What you will do
1 > In the passage about the pilot Paul Mantz, where and in what year was Mantz born?
2 > Carry on the passage about the pilot Paul Mantz, picking up after its final sentence.

Text shown

"""

Mantz set a course to the north. If he found the fiery mountain and came back with stunning pictures, he would add to his fame. If the mountain could not be found, he could still charge for five hours of flying (see “Hollywood’s Favorite Pilot,” Oct./Nov. 2007). I watched the bomber’s shadow ripple over clustered huts of African villages, over rivers and sandy waste.
“Rescher, you got that camera ready?” Mantz asked. “I don’t want to waste time up there.”
“You fly the goddamn plane, Paul, and I’ll shoot the pictures,” shouted Cinerama cameraman Gayne Rescher.
The droning engines set me to pondering the evolution of the stunt pilot and the airplane. They were both born in 1903, the airplane in Kitty Hawk, North Carolina, and Mantz in Redwood City, California. The airplane was designed to defy gravity; Mantz would flout the same law. I recalled an earlier time in Greece, Mantz up before dawn with Athens fast asleep, his bomber skimming just above rooftops to capture the golden glow of the Parthenon at sunrise. Or skirting New York’s East River, diving under four bridges before heading out to sea and out of sight of the New York City police.
And the other Mantz, the one that padded quietly into the screening room the first time I saw him? Watching his work on the giant screen, he purred with satisfaction. Or the dinner party on the night before we took off on an around-the-world jaunt to film Seven Wonders. Somehow the names “Amelia Earhart” and “Mantz” came up. “Did you know her?” I asked. “I did,” he said, somewhat condescendingly. “I’ll explain some other time.” As a waiter slipped a menu into his hands, Mantz reached into his breast pocket and brought forth pince-nez attached to a black silk ribbon around his neck. He pinched the tiny levers on the glasses and leaned into the pincers, then straightened his big, square head. After scanning the menu, and without flourish, he removed the glasses and tucked them away. My father, born in the 19th century, had set aside his pince-nez when he saw Franklin Delano Roosevelt wearing same. And now the hotshot Hollywood stunt pilot was affecting the style of Woodrow Wilson at Versailles.
Years later, when I read his biography, I learned that Earhart and her husband, George Palmer Putnam, had spent a month as houseguests of Mantz and his first wife while Mantz served as technical advisor on Earhart’s upcoming around-the-world flight.

"""

Data extract

"""

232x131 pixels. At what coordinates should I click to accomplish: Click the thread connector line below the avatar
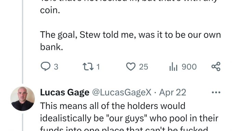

"""

Solved problems
1 > He was born in Redwood City, California, in 1903.

2 >
A bit later, Rescher cut in: “I think I see it.”
“Yeah, off to the right,” Mantz replied. “That might be it. Another five minutes. Get ready to roll.”
“I want cross light, Paul,” Rescher said. “Lit from the front, it doesn’t mean anything.” They were up front looking at a smoking volcano, and all I could see from my side window was grassland that looked like the Florida panhandle. I heard Mantz change propeller pitch and the engines revved, the bomber banking this way and that.
“I’m coming in from northeast,” Mantz said. “Good for you?”
From my perch, suddenly, over the edge of the left engine and through the spinning prop, I saw a crater yawn, spewing blue smoke; the airplane banked, plunging into the smoke. Roiling lava fire came ever closer and sulfur fumes filled the cabin. Mantz pulled the bomber into an aching turn. I could no longer force my head to look down. Against gravity’s pull I peered up and saw blue sky above the volcano’s rim. I coughed. An engine coughed in reply. I was comforted that although I had but one breathing system to sustain life, the airplane had two engines. The coughing engine and my choking lungs recovered. Up we went, just over the rim, into sunshine.
“I’d like a couple more takes, Paul, just to make sure,” Rescher said.
Which induced a river of salty language and laughter as the airplane leveled off and headed back.
Sometime later I ran into Mantz on the West Coast, and we talked about the smog in Burbank and the smell of the leather in his new Cadillac. No mention of that dawn flight into the African volcano. To him, it was just another day at the office.